Records for this task:
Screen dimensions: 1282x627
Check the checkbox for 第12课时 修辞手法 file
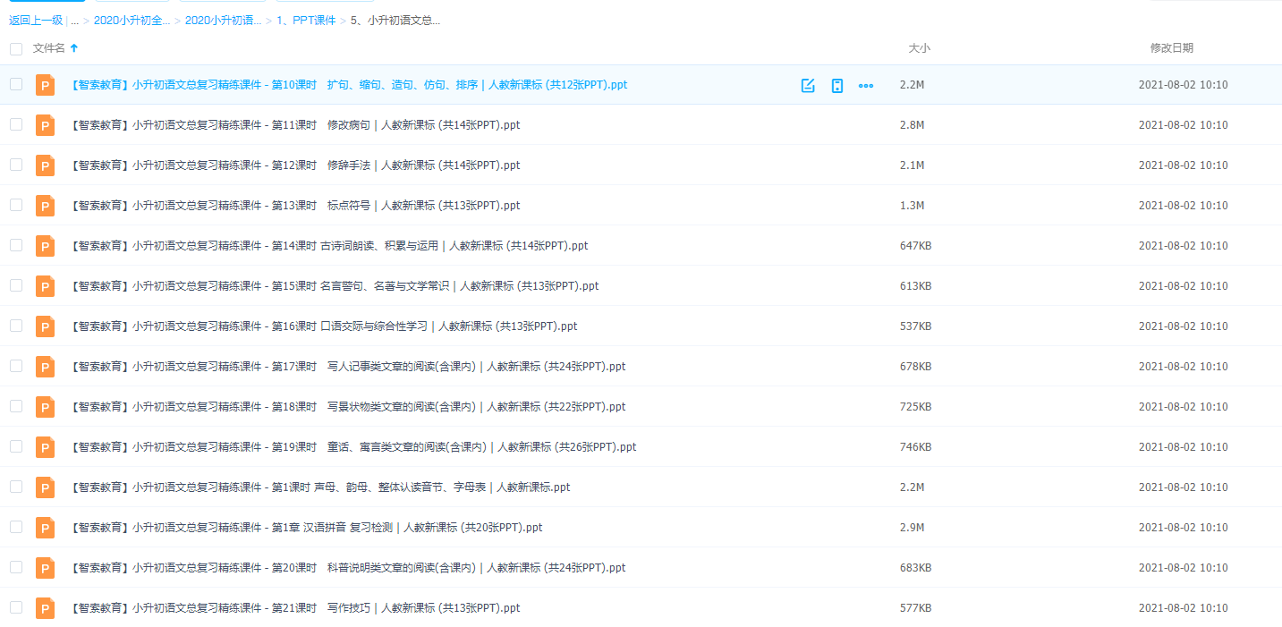(15, 165)
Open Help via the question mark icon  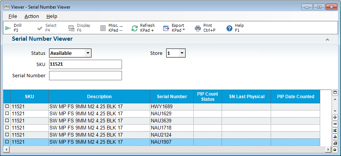coord(229,28)
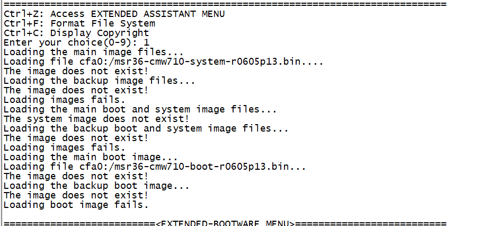This screenshot has width=480, height=226.
Task: Click the 'Loading the main boot image...' line
Action: 90,157

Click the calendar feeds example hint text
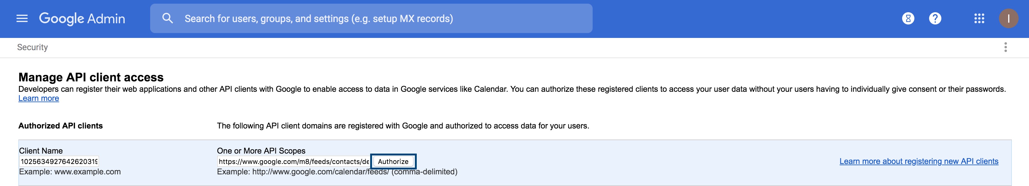[338, 172]
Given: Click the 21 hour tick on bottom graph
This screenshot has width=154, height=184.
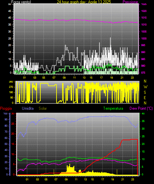Looking at the screenshot, I should click(x=123, y=179).
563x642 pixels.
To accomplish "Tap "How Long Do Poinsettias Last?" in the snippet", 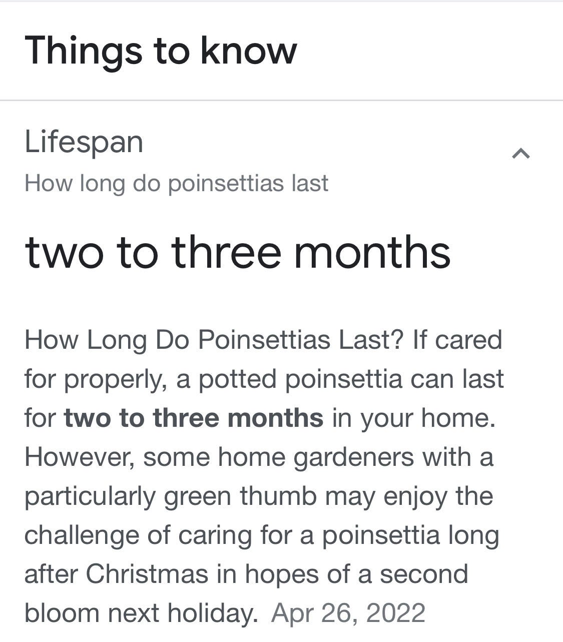I will point(214,340).
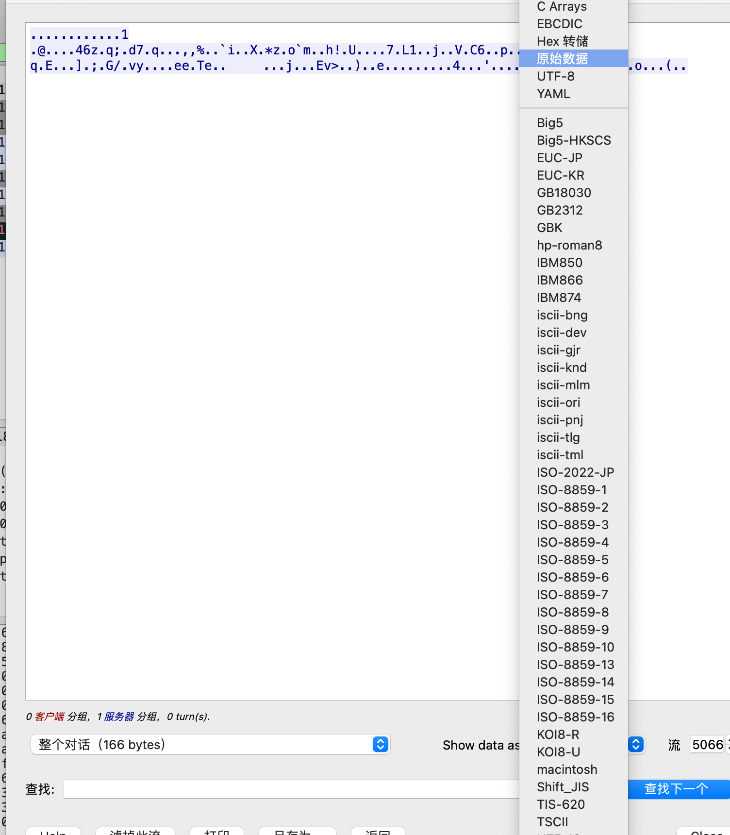Select GB18030 encoding from the list

tap(564, 193)
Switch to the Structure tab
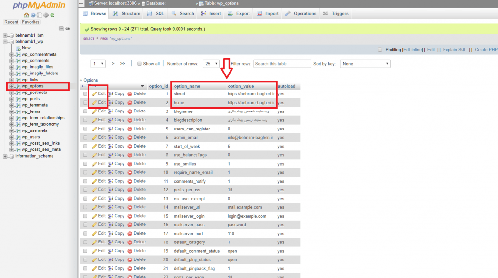This screenshot has height=278, width=498. pyautogui.click(x=126, y=14)
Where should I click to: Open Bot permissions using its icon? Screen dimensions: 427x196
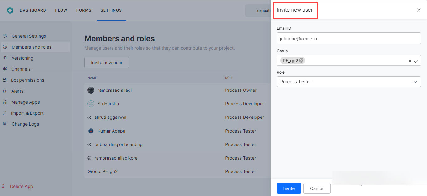5,80
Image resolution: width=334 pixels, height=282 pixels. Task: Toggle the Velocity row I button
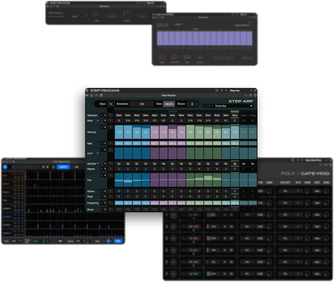click(102, 127)
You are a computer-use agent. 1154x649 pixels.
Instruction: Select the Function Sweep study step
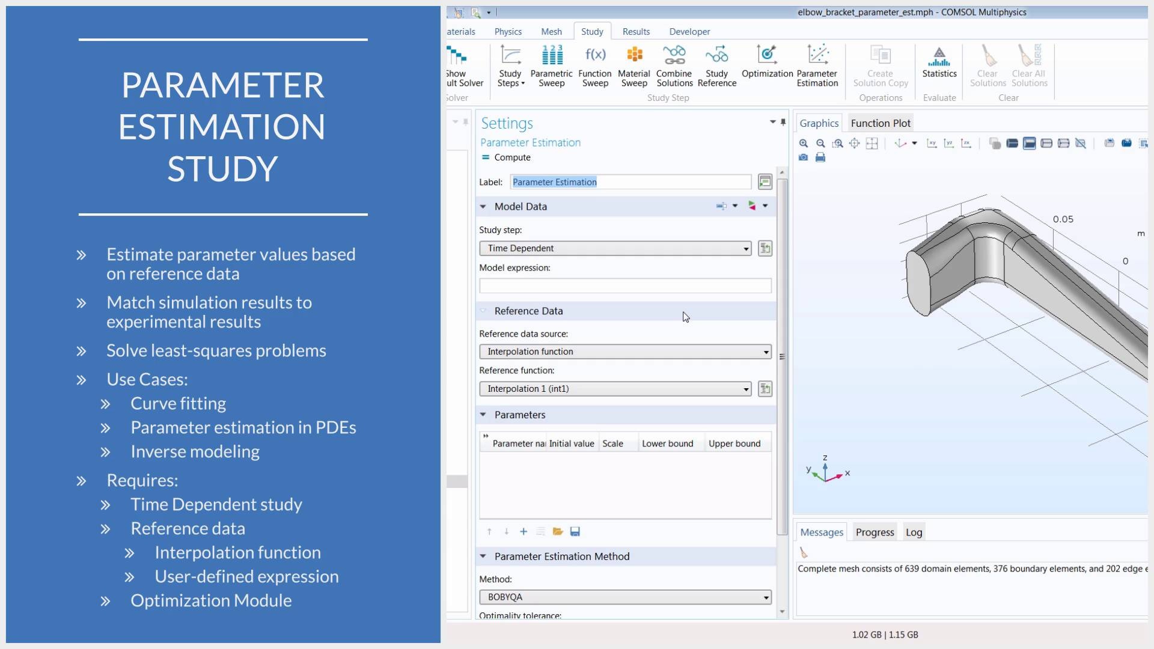coord(594,65)
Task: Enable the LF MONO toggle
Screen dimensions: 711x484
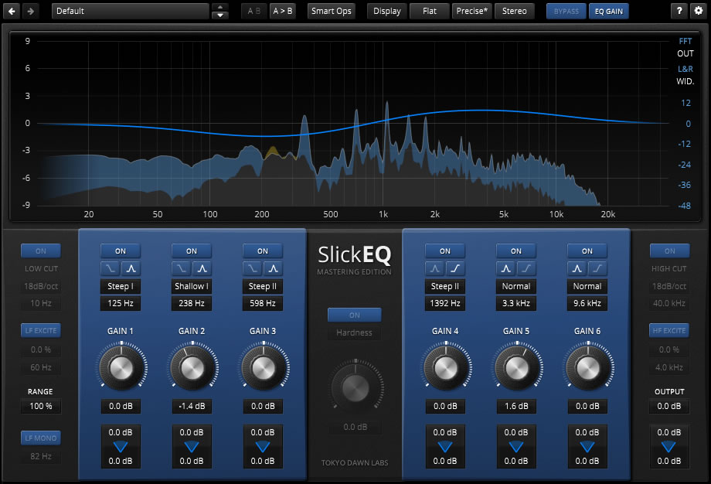Action: (x=41, y=438)
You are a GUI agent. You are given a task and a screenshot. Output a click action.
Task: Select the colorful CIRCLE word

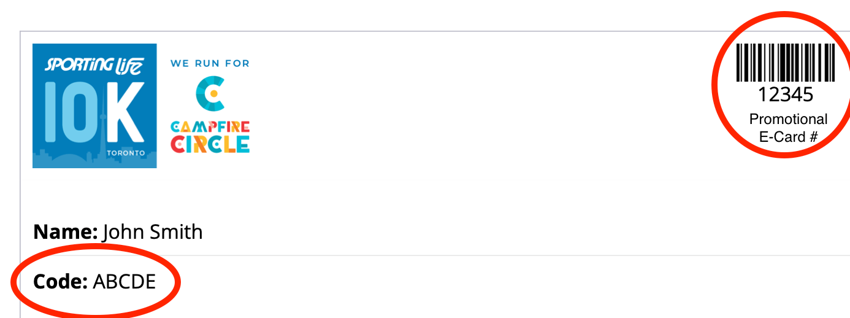tap(210, 144)
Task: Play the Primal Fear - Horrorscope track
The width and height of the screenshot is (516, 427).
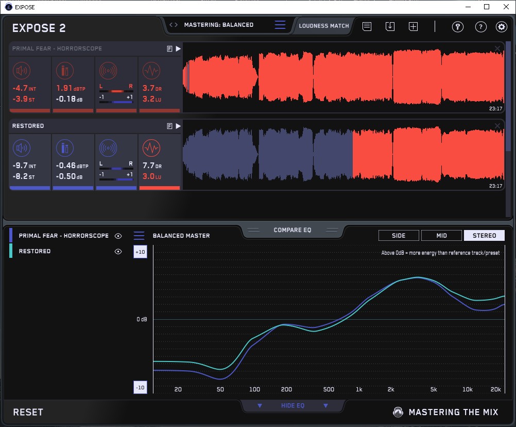Action: point(178,48)
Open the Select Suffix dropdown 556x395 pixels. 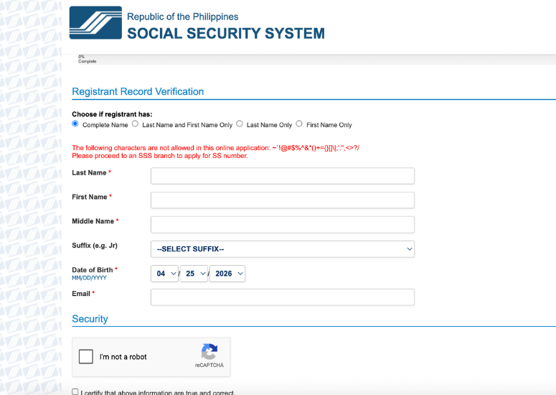click(x=282, y=248)
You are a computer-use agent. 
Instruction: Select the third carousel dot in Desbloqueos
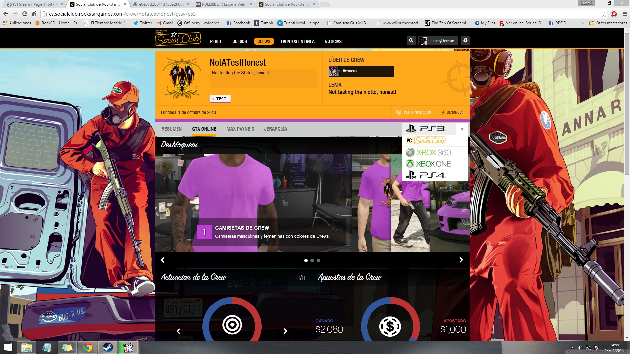[x=318, y=260]
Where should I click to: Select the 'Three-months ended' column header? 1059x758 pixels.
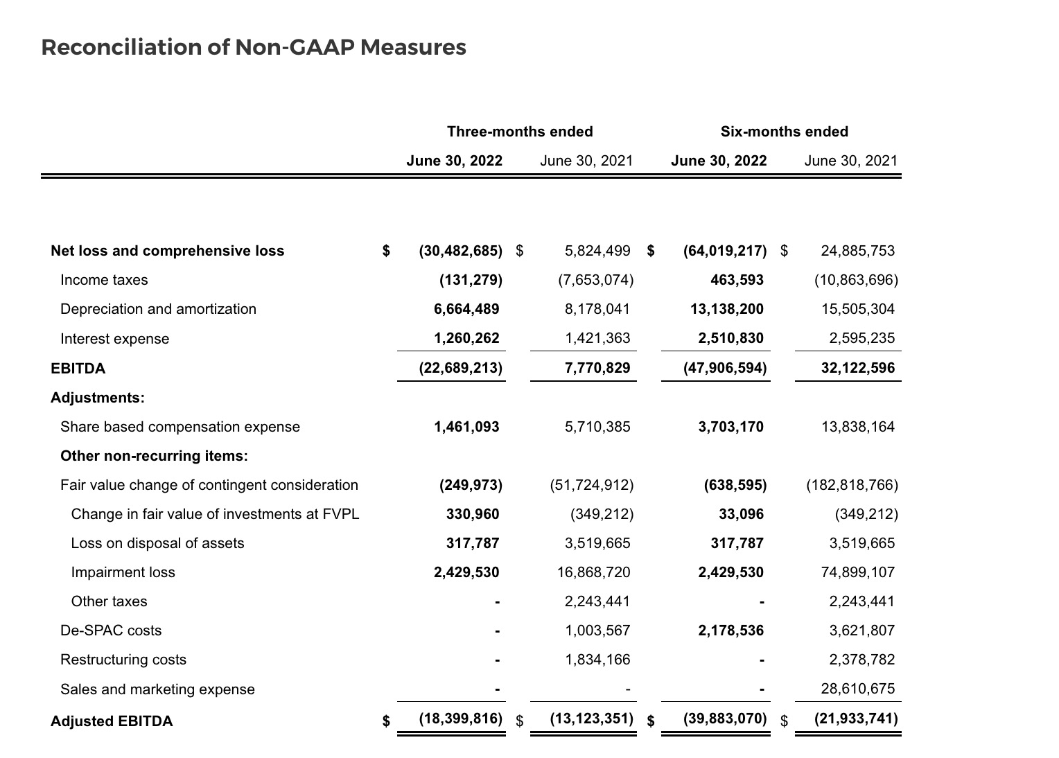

Stated exercise: How many lines of the records above contain the string "agent"? Give only the number.

Output for this task: 3